As for Jody Starks, the blow is much fatal. We must draw are interest at the fact that Starks plays god when he lights the lamp and say “let it shine, let it shine, let it shine.” This alludes to Genesis, and indicates that Starks is striving to become a true god. Also, his weapon used against Janie is making her shut up, taking away her voice. Janie uses the weapon at Starks’s disposal, and kills him with her own voice, slander. Janie uses the weapon at Starks’s disposal, and kills him with her own voice. It is dramatic and victorious when she kills Starks with the tool that Starks tried in vain to take away.


This goes same for Tea Cake as well. Janie shoots Tea Cake with the skill that Tea Cake taught her. This alludes to Shakespeare’s Tempest or Plath’s Daddy when the oppressor’s weapon is used by the weak to kill the oppressor. By getting rid of Tea Cake, Janie becomes independent and apart from common men of demigods.


However, there can be a claim that the case of Tea Cake is quite different from others, for he really loved Janie. But as Deleuze puts it, “if you are caught in another's dream, you are lost.” Love inherently brings of a Symbolic violence that Zizek in Violence points out. One can never know well of another, so love is “giving something one doesn't have to someone who doesn't want it.” The act of loving oppresses the true being of the loved. Because the object being loved and the subject of being is/are inevitably different, the loved feels an endless gap between the Symbolic and the Real.

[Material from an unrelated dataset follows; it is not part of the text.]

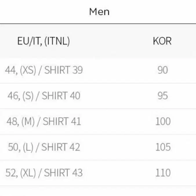The image size is (196, 196).
Task: Select the 44, (XS) / SHIRT 39 cell
Action: [44, 70]
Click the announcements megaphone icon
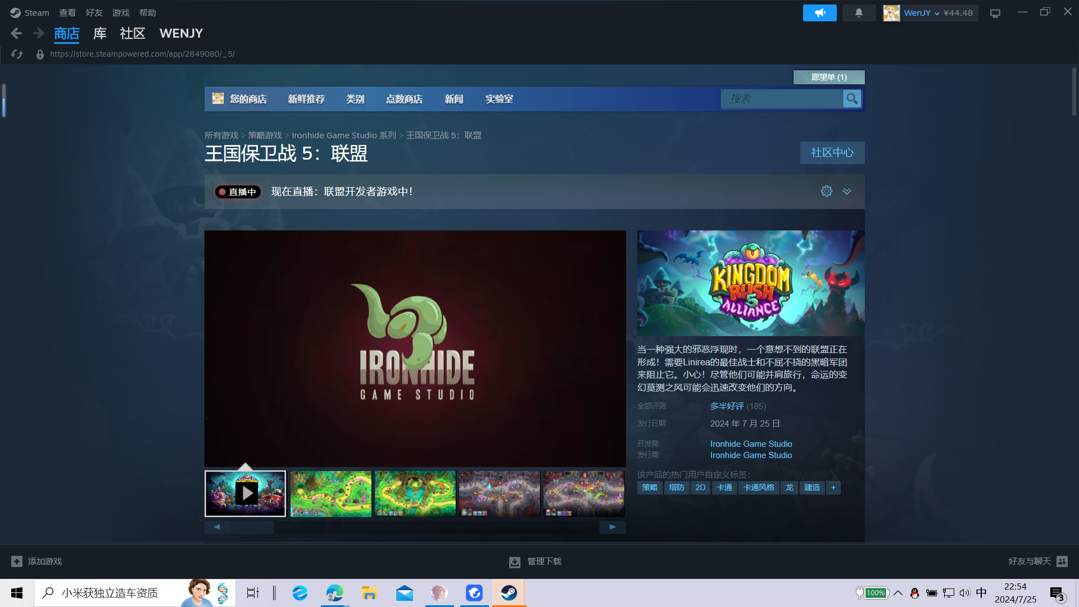1079x607 pixels. (x=819, y=13)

In such sense, the love that Tea Cake gives to Janie is Symbolic violence. Then what can Janie do to go against it? In a world where there already is Symbolic violence, merely rejecting it or following is subduing. There needs to be a violence that relocates the linguistic power structure that the Symbolic violence had set. Such violence is named as “divine violence”. Divine violence is a violence that is neither unprepared nor led, but of pure despair and will to survive by the suppressed. Hence its name “divine”, we can refer back to the earlier analysis of this essay on the Hurricane. The Hurricane deviate the normal life (original power structure) between Janie and Tea Cake, and relocate the relationship between Janie and Tea Cake. Then Janie pulls the trigger, as the final action of the divine violence.


Janie was a subordinate woman, obeying to her grandmother, husbands and townspeople. However, towards the end of the end the story, Janie does not care about other’s gaze anymore. Hence “and listenin’ tuh lot kind uh talk is jus’ luke openin’ yo’ mouth and lettin’ de moon shine down yo’ throat.” Another statement implies the essence of this novel. Which is: “They got tuh go tuh God, and they got tuh find out about livin’ fuh themselves.” If one meets his/her god, how can he/she be devoted to herself, not God? Maybe it was because God was herself for Janie; that was how she met and came to know herself, and started to live for what she truly wanted.